• [Goal of the exercise] Search the data for "computer". Return each matching line.

____ Source material

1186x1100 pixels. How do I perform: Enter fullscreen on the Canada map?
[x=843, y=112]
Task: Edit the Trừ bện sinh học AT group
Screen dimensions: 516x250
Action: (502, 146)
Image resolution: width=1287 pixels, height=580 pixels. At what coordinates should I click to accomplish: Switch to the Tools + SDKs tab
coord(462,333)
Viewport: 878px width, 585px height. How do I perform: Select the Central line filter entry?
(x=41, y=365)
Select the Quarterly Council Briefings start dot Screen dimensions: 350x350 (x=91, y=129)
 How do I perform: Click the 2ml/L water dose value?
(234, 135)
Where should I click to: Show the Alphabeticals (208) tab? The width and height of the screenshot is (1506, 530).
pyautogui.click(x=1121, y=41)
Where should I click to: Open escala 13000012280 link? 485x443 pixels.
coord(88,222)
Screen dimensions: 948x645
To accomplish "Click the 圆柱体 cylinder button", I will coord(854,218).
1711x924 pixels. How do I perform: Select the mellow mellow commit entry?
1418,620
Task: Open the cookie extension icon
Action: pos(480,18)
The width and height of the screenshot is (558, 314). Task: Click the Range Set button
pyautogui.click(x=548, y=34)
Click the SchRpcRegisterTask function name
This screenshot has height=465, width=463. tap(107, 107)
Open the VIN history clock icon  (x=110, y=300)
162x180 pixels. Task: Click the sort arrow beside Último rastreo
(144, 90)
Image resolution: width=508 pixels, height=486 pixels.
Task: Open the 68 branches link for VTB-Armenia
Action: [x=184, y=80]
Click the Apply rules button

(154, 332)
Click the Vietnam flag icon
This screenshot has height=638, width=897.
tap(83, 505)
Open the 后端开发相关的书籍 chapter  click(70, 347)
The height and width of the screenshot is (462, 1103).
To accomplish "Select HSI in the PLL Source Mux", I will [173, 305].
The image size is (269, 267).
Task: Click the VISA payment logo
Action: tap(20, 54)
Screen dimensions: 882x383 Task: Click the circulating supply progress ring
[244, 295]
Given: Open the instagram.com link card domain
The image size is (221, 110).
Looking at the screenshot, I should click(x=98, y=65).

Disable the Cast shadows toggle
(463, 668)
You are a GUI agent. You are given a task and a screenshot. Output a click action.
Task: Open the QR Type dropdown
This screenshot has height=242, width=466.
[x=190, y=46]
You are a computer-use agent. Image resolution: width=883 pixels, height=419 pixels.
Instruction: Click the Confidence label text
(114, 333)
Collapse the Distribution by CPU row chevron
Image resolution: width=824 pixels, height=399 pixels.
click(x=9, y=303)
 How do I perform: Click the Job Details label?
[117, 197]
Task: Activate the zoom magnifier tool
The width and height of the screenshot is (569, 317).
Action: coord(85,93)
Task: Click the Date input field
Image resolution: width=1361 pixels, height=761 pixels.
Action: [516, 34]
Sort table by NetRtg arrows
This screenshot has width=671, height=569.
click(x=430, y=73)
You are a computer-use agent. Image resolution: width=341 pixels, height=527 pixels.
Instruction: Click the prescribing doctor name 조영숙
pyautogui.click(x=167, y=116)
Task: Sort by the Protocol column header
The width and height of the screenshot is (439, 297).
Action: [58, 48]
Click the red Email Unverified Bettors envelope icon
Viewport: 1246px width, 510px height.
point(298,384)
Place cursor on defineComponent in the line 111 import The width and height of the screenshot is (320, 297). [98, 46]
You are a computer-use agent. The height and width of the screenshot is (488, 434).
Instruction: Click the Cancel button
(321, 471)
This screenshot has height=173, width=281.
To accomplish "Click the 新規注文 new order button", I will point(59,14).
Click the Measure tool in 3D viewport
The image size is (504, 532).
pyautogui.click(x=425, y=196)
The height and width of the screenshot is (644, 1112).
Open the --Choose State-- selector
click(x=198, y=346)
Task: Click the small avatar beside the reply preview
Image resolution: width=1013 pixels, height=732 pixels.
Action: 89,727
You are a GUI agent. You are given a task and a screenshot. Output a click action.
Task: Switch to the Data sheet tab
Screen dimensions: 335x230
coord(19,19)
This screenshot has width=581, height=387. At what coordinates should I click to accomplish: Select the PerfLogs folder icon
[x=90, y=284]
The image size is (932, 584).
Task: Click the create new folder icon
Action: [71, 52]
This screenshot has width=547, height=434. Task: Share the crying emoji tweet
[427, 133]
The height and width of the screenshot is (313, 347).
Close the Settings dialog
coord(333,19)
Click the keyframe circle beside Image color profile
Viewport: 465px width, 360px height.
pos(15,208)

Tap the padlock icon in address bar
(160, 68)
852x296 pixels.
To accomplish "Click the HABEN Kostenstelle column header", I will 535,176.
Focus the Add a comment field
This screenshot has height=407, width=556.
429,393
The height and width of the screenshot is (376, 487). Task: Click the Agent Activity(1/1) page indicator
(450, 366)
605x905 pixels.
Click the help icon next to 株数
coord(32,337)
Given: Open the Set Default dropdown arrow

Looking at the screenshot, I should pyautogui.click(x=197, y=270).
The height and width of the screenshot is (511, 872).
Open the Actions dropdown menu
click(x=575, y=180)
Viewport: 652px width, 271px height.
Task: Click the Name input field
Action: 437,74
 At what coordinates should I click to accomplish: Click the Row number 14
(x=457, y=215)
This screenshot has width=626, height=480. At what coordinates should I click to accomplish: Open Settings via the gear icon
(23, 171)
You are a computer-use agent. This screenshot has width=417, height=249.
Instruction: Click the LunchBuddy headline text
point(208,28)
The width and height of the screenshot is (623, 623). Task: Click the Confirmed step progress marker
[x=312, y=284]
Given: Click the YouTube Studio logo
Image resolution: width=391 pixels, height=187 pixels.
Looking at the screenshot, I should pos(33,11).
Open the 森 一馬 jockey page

________

• [Response to the exercise]
You are a computer-use agent. Image resolution: width=883 pixels, height=419 pixels.
You are a computer-use agent. Image resolution: width=341 pixels, height=527 pixels.
You are a computer-use agent. The height and width of the screenshot is (488, 434).
You are a computer-use agent. This screenshot has width=417, height=249.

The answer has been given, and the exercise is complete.